It may sound like something out of science fiction, but it’s totally true. After editing the DNA of a bioluminescent mushroom, researchers at Planta managed to transfer the genetic code into a tobacco plant. It’s a huge and exciting accomplishment in the world of science, as it opens up possibilities for other glow-in-the-dark living organisms.
Other plants, flowers, and who knows what else could undergo the process that gives them a “pleasant green aura that emanates from their living energy,” the researchers explained. And it’s simply magical to behold the results. We want to see them try it with a rose so we can live out our Beauty and the Beast fantasy.
How They Did It
Let’s break down how they came to this point. The researchers discovered that some mushrooms with bioluminescence metabolically share similarities to the natural processes found in plants. That allowed for them to transfer the DNA into that of a tobacco plant, and lend it some of the glow.

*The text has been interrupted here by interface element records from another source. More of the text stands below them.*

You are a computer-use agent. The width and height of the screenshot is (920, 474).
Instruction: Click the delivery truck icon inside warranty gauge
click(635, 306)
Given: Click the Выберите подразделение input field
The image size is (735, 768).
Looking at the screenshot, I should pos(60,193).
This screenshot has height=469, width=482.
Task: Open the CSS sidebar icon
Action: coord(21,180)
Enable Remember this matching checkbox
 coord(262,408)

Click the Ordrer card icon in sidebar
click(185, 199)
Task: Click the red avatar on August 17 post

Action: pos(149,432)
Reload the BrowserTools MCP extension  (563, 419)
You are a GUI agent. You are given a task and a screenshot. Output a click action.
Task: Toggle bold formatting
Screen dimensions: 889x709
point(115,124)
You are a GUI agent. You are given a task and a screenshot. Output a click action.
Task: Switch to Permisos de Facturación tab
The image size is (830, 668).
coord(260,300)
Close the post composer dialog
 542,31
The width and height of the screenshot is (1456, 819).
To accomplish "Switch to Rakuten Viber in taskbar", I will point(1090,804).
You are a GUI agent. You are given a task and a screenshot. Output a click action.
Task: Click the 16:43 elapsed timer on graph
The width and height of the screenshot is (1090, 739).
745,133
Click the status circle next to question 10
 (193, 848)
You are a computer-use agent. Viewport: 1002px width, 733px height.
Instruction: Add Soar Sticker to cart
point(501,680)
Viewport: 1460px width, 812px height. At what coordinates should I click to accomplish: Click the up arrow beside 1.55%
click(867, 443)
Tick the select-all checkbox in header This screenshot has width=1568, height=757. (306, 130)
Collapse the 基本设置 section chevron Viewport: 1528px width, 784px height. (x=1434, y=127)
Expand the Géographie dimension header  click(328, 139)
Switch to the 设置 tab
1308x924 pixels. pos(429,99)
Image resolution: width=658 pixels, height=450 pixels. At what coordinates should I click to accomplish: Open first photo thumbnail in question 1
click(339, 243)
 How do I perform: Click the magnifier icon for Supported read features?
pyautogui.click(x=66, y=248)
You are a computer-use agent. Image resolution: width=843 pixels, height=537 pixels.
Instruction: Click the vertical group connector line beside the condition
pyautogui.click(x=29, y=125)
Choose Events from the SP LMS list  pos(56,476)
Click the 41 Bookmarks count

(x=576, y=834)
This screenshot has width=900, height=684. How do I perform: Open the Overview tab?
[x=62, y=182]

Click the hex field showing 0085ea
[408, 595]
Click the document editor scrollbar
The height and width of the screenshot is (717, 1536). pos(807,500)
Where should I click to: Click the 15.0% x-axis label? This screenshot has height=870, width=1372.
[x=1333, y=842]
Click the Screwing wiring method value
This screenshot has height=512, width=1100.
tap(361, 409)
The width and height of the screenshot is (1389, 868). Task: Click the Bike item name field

The reason why it had never been done before was because scientists hadn’t yet found the mechanism inside of the mushroom that gave them their luminescence. Discovering where that was was the most significant breakthrough in allowing for DNA transfer between advanced multicellular organisms. The organic molecule in the mushroom responsible for the light emission is closely related to the way plants make cell walls, therefore, allowing the scientists a way in.
Now, we have glow-in-the-dark flowers that are visible to the naked human eye when there’s no other light source. “They glow both in the dark and in the daylight,” explained the research team. They claim to have made the plant glow 10 times brighter than it normally would have. It was so bright, in fact, that it could be captured by your average smartphone camera.
What really interests us is how aging and trauma affected the luminescence of the plant. The scientists found that the glow would diminish as the leaves of a plant got older, and would strengthen in areas that suffered damage. The actual flowers themselves produced the brightest glow, too. We can’t wait to see where this exciting discovery goes in the future.